:: Input rows ::
-- Begin --

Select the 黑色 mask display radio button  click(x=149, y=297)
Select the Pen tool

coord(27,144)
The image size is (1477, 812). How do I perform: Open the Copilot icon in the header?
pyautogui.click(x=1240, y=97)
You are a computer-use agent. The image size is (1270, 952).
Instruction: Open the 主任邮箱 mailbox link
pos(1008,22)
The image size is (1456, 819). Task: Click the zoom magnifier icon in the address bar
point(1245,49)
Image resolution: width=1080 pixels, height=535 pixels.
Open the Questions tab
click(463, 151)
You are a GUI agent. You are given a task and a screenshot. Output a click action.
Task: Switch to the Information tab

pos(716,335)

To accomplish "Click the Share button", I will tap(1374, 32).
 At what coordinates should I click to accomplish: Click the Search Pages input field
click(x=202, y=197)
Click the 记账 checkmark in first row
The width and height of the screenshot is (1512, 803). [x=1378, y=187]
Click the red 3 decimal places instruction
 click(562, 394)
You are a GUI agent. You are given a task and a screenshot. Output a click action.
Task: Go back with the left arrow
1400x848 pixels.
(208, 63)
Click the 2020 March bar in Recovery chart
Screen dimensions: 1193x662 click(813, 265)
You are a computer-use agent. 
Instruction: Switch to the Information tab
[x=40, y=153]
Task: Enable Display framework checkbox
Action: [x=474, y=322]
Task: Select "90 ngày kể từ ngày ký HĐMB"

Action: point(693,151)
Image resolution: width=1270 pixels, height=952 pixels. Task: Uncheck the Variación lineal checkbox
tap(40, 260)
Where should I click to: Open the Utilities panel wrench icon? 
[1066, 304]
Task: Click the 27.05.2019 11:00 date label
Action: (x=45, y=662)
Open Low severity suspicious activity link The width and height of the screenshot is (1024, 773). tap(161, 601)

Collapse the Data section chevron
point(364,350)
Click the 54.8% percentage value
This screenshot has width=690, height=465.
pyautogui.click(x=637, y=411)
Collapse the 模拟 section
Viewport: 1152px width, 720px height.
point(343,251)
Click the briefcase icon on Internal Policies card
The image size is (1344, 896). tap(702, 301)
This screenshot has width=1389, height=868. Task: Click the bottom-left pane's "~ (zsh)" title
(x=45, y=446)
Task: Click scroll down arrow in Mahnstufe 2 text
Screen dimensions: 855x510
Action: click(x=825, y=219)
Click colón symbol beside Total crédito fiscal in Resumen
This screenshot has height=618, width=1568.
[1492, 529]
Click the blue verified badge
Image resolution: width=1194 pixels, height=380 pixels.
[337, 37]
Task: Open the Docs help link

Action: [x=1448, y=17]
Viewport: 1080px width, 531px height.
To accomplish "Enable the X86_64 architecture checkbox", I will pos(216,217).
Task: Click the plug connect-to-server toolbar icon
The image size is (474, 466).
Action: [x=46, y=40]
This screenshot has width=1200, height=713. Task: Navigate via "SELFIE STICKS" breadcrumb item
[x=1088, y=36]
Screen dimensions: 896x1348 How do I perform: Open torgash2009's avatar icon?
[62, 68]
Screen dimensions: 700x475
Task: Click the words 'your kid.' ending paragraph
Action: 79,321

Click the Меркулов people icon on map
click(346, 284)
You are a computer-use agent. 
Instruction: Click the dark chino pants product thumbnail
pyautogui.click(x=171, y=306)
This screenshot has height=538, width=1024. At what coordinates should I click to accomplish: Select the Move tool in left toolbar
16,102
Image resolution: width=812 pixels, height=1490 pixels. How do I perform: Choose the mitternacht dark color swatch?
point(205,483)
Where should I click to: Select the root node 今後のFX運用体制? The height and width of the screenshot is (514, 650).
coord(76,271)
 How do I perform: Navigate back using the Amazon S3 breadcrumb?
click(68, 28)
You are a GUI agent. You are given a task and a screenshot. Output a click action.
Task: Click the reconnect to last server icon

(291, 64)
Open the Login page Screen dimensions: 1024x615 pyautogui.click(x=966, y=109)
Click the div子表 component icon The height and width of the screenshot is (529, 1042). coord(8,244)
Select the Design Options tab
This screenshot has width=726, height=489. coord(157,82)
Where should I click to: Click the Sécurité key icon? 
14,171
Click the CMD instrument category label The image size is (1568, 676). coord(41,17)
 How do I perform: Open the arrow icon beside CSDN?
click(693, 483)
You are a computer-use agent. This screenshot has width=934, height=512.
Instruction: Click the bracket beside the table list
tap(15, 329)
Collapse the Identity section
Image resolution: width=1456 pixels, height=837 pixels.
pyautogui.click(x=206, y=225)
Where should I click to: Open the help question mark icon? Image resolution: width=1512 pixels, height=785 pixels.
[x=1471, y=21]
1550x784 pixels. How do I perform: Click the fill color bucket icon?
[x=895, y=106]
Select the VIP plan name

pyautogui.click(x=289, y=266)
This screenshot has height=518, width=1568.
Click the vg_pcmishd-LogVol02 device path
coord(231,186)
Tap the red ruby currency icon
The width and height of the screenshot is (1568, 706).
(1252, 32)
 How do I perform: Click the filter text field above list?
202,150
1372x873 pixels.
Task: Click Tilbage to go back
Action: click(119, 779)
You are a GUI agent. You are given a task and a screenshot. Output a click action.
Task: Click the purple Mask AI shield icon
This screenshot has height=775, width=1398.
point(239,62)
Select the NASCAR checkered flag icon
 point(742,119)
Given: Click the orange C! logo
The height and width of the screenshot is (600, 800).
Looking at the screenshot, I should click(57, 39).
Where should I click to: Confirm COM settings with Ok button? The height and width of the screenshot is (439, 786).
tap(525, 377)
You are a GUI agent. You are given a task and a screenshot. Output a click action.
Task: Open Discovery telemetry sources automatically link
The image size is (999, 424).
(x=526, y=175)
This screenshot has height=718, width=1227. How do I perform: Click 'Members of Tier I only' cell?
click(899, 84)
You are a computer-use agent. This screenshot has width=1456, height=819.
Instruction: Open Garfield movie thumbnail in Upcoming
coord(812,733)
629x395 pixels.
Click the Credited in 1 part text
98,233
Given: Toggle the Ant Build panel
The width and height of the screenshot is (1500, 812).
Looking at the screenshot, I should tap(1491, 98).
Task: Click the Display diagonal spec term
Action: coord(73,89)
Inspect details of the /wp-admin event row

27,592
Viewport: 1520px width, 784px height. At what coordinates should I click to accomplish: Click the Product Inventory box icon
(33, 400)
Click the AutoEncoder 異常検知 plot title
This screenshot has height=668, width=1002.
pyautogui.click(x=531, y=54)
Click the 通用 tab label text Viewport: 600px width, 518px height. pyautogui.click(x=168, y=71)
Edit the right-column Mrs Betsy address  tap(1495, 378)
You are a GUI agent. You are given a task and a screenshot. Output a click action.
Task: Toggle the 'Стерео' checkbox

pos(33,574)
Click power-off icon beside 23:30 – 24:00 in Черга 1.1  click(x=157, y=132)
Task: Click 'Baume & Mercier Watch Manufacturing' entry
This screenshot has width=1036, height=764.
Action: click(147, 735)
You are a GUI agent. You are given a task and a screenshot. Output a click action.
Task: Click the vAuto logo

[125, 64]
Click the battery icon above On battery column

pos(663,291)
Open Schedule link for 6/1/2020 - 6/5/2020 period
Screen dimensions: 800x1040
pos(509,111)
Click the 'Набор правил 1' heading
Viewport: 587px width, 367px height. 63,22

-- End --

:: Request ::
Rewrite all the rows above with every "Information tab" changed to "Details tab", keeping everything else the same.

:: Response below ::
Select the 黑色 mask display radio button  click(x=149, y=297)
Select the Pen tool

coord(27,144)
The image size is (1477, 812). How do I perform: Open the Copilot icon in the header?
pyautogui.click(x=1240, y=97)
You are a computer-use agent. The image size is (1270, 952).
Instruction: Open the 主任邮箱 mailbox link
pos(1008,22)
The image size is (1456, 819). Task: Click the zoom magnifier icon in the address bar
point(1245,49)
Image resolution: width=1080 pixels, height=535 pixels.
Open the Questions tab
click(463, 151)
You are a GUI agent. You are given a task and a screenshot. Output a click action.
Task: Switch to the Details tab

pos(716,335)

To accomplish "Click the Share button", I will tap(1374, 32).
 At what coordinates should I click to accomplish: Click the Search Pages input field
click(x=202, y=197)
Click the 记账 checkmark in first row
The width and height of the screenshot is (1512, 803). [x=1378, y=187]
Click the red 3 decimal places instruction
 click(562, 394)
You are a GUI agent. You are given a task and a screenshot. Output a click action.
Task: Go back with the left arrow
1400x848 pixels.
(208, 63)
Click the 2020 March bar in Recovery chart
Screen dimensions: 1193x662 click(813, 265)
You are a computer-use agent. 
Instruction: Switch to the Details tab
[x=40, y=153]
Task: Enable Display framework checkbox
Action: [x=474, y=322]
Task: Select "90 ngày kể từ ngày ký HĐMB"

Action: point(693,151)
Image resolution: width=1270 pixels, height=952 pixels. Task: Uncheck the Variación lineal checkbox
tap(40, 260)
Where should I click to: Open the Utilities panel wrench icon? 
[1066, 304]
Task: Click the 27.05.2019 11:00 date label
Action: (x=45, y=662)
Open Low severity suspicious activity link The width and height of the screenshot is (1024, 773). tap(161, 601)

Collapse the Data section chevron
point(364,350)
Click the 54.8% percentage value
This screenshot has width=690, height=465.
pyautogui.click(x=637, y=411)
Collapse the 模拟 section
Viewport: 1152px width, 720px height.
point(343,251)
Click the briefcase icon on Internal Policies card
The image size is (1344, 896). tap(702, 301)
This screenshot has width=1389, height=868. Task: Click the bottom-left pane's "~ (zsh)" title
(x=45, y=446)
Task: Click scroll down arrow in Mahnstufe 2 text
Screen dimensions: 855x510
Action: click(x=825, y=219)
Click colón symbol beside Total crédito fiscal in Resumen
This screenshot has height=618, width=1568.
[1492, 529]
Click the blue verified badge
Image resolution: width=1194 pixels, height=380 pixels.
[337, 37]
Task: Open the Docs help link

Action: [x=1448, y=17]
Viewport: 1080px width, 531px height.
To accomplish "Enable the X86_64 architecture checkbox", I will pos(216,217).
Task: Click the plug connect-to-server toolbar icon
The image size is (474, 466).
Action: [x=46, y=40]
This screenshot has width=1200, height=713. Task: Navigate via "SELFIE STICKS" breadcrumb item
[x=1088, y=36]
Screen dimensions: 896x1348 How do I perform: Open torgash2009's avatar icon?
[62, 68]
Screen dimensions: 700x475
Task: Click the words 'your kid.' ending paragraph
Action: 79,321

Click the Меркулов people icon on map
click(346, 284)
You are a computer-use agent. 
Instruction: Click the dark chino pants product thumbnail
pyautogui.click(x=171, y=306)
This screenshot has height=538, width=1024. At what coordinates should I click to accomplish: Select the Move tool in left toolbar
16,102
Image resolution: width=812 pixels, height=1490 pixels. How do I perform: Choose the mitternacht dark color swatch?
point(205,483)
Where should I click to: Select the root node 今後のFX運用体制? The height and width of the screenshot is (514, 650).
coord(76,271)
 How do I perform: Navigate back using the Amazon S3 breadcrumb?
click(68, 28)
You are a GUI agent. You are given a task and a screenshot. Output a click action.
Task: Click the reconnect to last server icon

(291, 64)
Open the Login page Screen dimensions: 1024x615 pyautogui.click(x=966, y=109)
Click the div子表 component icon The height and width of the screenshot is (529, 1042). coord(8,244)
Select the Design Options tab
This screenshot has width=726, height=489. coord(157,82)
Where should I click to: Click the Sécurité key icon? 
14,171
Click the CMD instrument category label The image size is (1568, 676). coord(41,17)
 How do I perform: Open the arrow icon beside CSDN?
click(693, 483)
You are a computer-use agent. This screenshot has width=934, height=512.
Instruction: Click the bracket beside the table list
tap(15, 329)
Collapse the Identity section
Image resolution: width=1456 pixels, height=837 pixels.
pyautogui.click(x=206, y=225)
Where should I click to: Open the help question mark icon? Image resolution: width=1512 pixels, height=785 pixels.
[x=1471, y=21]
1550x784 pixels. How do I perform: Click the fill color bucket icon?
[x=895, y=106]
Select the VIP plan name

pyautogui.click(x=289, y=266)
This screenshot has height=518, width=1568.
Click the vg_pcmishd-LogVol02 device path
coord(231,186)
Tap the red ruby currency icon
The width and height of the screenshot is (1568, 706).
(1252, 32)
 How do I perform: Click the filter text field above list?
202,150
1372x873 pixels.
Task: Click Tilbage to go back
Action: click(119, 779)
You are a GUI agent. You are given a task and a screenshot. Output a click action.
Task: Click the purple Mask AI shield icon
This screenshot has height=775, width=1398.
point(239,62)
Select the NASCAR checkered flag icon
 point(742,119)
Given: Click the orange C! logo
The height and width of the screenshot is (600, 800).
Looking at the screenshot, I should click(57, 39).
Where should I click to: Confirm COM settings with Ok button? The height and width of the screenshot is (439, 786).
tap(525, 377)
You are a GUI agent. You are given a task and a screenshot. Output a click action.
Task: Open Discovery telemetry sources automatically link
The image size is (999, 424).
(x=526, y=175)
This screenshot has height=718, width=1227. How do I perform: Click 'Members of Tier I only' cell?
click(899, 84)
You are a computer-use agent. This screenshot has width=1456, height=819.
Instruction: Open Garfield movie thumbnail in Upcoming
coord(812,733)
629x395 pixels.
Click the Credited in 1 part text
98,233
Given: Toggle the Ant Build panel
The width and height of the screenshot is (1500, 812).
Looking at the screenshot, I should tap(1491, 98).
Task: Click the Display diagonal spec term
Action: coord(73,89)
Inspect details of the /wp-admin event row

27,592
Viewport: 1520px width, 784px height. At what coordinates should I click to accomplish: Click the Product Inventory box icon
(33, 400)
Click the AutoEncoder 異常検知 plot title
This screenshot has height=668, width=1002.
pyautogui.click(x=531, y=54)
Click the 通用 tab label text Viewport: 600px width, 518px height. pyautogui.click(x=168, y=71)
Edit the right-column Mrs Betsy address  tap(1495, 378)
You are a GUI agent. You are given a task and a screenshot. Output a click action.
Task: Toggle the 'Стерео' checkbox

pos(33,574)
Click power-off icon beside 23:30 – 24:00 in Черга 1.1  click(x=157, y=132)
Task: Click 'Baume & Mercier Watch Manufacturing' entry
This screenshot has width=1036, height=764.
Action: click(147, 735)
You are a GUI agent. You are given a task and a screenshot. Output a click action.
Task: Click the vAuto logo

[125, 64]
Click the battery icon above On battery column

pos(663,291)
Open Schedule link for 6/1/2020 - 6/5/2020 period
Screen dimensions: 800x1040
pos(509,111)
Click the 'Набор правил 1' heading
Viewport: 587px width, 367px height. 63,22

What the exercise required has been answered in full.